Each sex has the capacity to behave equally badly.

Lazigirl Fri 12-Jul-19 21:39:56

Just as a matter of interest the Child Support Agency no longer exists and people are encouraged to make their own arrangements for support payments. If they aren't able to another agency will help, but surprise surprise, this is a paid for service!

Coolgran65 Fri 12-Jul-19 21:59:56

CSA or by an alternative name, certainly exists in N. Ireland. My son pays, as assessed by them, every 4 weeks/month.

BradfordLass72 Sat 13-Jul-19 01:30:32

If your ex already has a good relationship with your daughter: seems to love her and spend time with her, it should continue.
Fathers who genuinely love their children, actually want to keep up a relationship, even if their own circumstances change.

If he doesn't - then obviously he's not going to act any differently from the way he has over the last 3 years.
You are unlikely to make him care if he doesn't already.

As for his relationship with the new floozy lady, keep out of it.
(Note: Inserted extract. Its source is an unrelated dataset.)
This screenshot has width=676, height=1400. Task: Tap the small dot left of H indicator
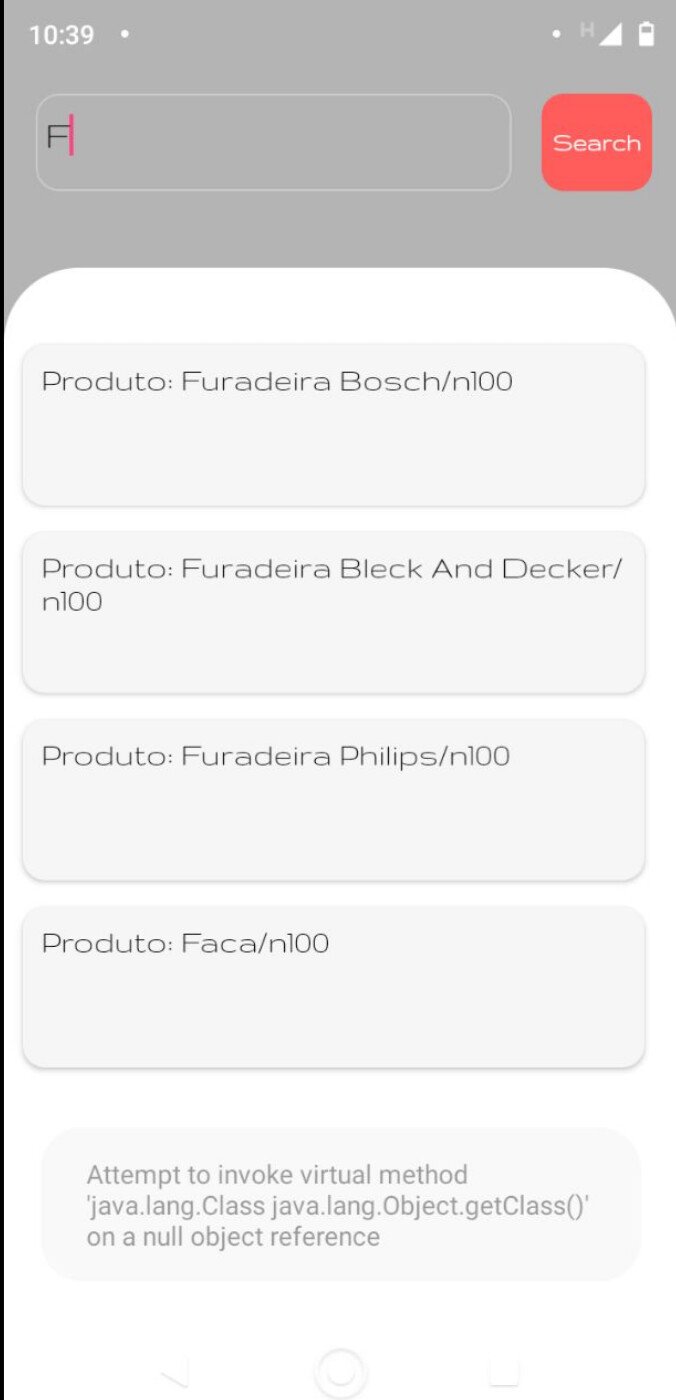pos(556,34)
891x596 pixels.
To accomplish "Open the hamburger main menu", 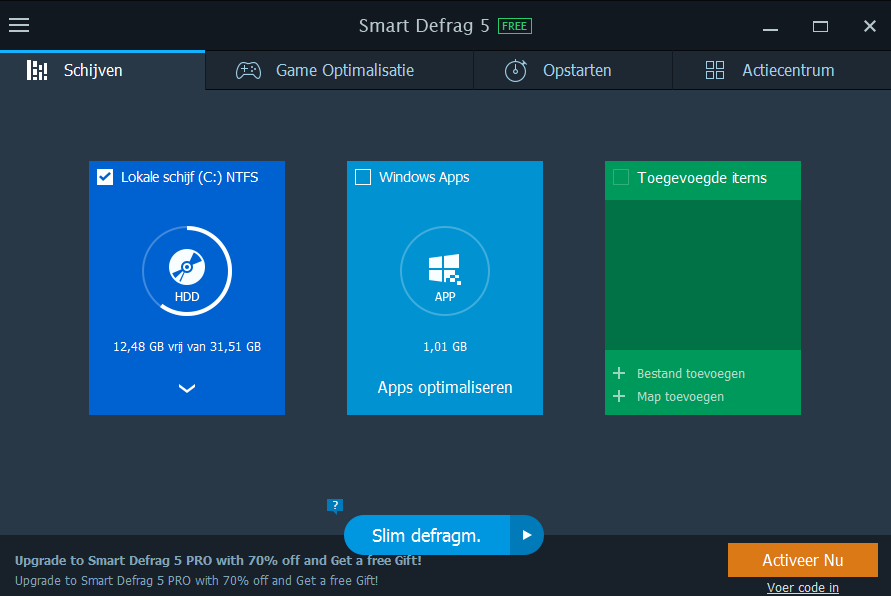I will pos(19,25).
You will only antagonise and possibly alienate if you make adverse comments. It's his business.

If you haven't already confirmed his paternity and got the payments for your daughter on a legal footing, do it now.

It may be of no consequence in this case but I have two acquaintances who took considerable amounts of money to marry people so the new spouse could obtain residency.
In both cases it was absolutely disastrous.

Davidhs Sat 13-Jul-19 09:00:01

He will go his own way and will find it is very difficult and expensive to bring a foreign wife into the U.K., that is assuming she is not a gold digger, if she is, it will bankrupt him.
So from your point of view he may have a lot less money to help you, so be prepared for that!.

Lazigirl Sat 13-Jul-19 09:55:39

Yes, Coolgran it is now called The Child Maintenance Service, and for new claimants there is a big disincentive to use it. They charge for application, they then take 20% of each payment from the parent paying and 4% from the recipient parent. I think this is dreadful for parents who may be struggling. May not apply to parents on the old system.